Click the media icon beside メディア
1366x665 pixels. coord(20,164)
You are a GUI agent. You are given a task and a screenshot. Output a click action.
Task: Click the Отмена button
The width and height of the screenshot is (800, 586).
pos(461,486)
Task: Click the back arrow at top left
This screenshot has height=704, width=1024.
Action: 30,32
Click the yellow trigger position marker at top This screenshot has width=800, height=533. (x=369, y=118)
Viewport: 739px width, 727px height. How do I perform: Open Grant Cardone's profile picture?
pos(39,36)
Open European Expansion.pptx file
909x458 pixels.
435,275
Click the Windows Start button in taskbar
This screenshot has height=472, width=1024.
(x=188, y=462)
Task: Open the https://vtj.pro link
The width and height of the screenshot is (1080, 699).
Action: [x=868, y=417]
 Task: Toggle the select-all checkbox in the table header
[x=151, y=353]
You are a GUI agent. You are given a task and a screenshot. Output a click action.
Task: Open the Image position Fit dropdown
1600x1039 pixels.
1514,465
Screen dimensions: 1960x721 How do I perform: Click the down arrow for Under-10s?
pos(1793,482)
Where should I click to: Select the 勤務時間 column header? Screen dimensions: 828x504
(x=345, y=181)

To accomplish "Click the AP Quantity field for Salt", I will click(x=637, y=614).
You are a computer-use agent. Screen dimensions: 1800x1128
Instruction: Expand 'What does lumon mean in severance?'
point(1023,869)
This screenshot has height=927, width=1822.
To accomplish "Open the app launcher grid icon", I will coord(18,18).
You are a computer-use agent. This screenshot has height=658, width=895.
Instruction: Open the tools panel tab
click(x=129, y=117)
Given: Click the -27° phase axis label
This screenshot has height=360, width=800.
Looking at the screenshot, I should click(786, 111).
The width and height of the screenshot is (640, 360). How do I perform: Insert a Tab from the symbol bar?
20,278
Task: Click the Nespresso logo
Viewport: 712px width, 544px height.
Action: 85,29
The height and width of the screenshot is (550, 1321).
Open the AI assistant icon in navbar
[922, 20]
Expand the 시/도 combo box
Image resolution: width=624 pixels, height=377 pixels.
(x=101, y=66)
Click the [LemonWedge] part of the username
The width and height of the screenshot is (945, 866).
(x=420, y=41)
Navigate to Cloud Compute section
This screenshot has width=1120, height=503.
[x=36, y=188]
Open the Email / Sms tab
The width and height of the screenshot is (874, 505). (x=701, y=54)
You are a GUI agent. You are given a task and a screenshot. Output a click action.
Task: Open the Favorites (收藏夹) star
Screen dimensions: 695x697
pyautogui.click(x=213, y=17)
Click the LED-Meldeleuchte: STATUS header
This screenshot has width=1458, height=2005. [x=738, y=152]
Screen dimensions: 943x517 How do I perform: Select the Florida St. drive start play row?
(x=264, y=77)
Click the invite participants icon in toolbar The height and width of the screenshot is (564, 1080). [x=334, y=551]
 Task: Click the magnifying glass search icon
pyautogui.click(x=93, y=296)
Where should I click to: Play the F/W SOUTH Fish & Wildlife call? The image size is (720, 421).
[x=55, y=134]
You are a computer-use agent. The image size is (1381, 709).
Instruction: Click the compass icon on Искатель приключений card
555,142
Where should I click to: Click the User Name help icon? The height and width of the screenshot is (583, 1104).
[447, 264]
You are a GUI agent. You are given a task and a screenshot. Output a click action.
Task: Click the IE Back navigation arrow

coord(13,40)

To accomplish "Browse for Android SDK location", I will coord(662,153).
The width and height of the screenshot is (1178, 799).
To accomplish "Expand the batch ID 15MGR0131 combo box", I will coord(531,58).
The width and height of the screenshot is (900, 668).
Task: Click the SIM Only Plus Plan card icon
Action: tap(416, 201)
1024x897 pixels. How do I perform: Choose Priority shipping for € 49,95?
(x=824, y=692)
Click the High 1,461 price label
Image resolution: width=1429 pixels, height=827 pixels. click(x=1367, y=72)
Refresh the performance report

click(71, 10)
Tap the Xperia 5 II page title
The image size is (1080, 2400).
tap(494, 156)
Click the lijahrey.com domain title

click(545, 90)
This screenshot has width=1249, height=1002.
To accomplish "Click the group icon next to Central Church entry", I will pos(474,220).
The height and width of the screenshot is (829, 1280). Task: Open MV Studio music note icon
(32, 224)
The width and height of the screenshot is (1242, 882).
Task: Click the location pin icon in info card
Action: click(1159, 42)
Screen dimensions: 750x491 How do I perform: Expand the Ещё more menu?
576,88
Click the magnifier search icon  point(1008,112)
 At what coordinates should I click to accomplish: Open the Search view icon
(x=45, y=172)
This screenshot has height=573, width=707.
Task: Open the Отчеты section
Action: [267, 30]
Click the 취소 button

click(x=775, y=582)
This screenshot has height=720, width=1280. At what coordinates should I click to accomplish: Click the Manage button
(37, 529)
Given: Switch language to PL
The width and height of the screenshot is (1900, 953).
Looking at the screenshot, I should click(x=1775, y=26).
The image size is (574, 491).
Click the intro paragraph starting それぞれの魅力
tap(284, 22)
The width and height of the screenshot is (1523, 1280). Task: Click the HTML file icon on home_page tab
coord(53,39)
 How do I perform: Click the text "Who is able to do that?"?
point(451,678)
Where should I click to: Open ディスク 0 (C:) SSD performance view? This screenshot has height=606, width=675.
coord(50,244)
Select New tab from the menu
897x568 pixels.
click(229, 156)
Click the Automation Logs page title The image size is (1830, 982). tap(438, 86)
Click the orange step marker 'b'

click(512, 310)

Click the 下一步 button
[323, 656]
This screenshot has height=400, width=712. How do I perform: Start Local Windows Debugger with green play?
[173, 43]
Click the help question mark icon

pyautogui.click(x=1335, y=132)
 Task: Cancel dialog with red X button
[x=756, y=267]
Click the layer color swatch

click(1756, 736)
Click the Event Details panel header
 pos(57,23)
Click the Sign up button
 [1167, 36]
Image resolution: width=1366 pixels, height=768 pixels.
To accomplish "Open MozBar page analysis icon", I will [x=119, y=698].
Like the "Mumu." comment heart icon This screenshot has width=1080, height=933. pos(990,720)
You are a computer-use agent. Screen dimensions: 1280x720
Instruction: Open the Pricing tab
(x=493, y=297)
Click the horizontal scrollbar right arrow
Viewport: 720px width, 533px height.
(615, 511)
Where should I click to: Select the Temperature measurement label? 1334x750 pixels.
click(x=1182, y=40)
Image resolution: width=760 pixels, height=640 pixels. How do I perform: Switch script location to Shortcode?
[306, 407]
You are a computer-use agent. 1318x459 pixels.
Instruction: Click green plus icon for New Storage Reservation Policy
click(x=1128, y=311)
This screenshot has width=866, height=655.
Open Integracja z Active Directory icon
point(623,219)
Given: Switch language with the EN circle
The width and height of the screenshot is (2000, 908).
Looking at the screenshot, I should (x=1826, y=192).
□ □ □ □
Task to carry out:
Give again, exactly as written, the lines running from the first line of the data above through the line that contains "Click the yellow".

Written response:
Click the media icon beside メディア
1366x665 pixels. coord(20,164)
You are a GUI agent. You are given a task and a screenshot. Output a click action.
Task: Click the Отмена button
The width and height of the screenshot is (800, 586).
pos(461,486)
Task: Click the back arrow at top left
This screenshot has height=704, width=1024.
Action: 30,32
Click the yellow trigger position marker at top This screenshot has width=800, height=533. (x=369, y=118)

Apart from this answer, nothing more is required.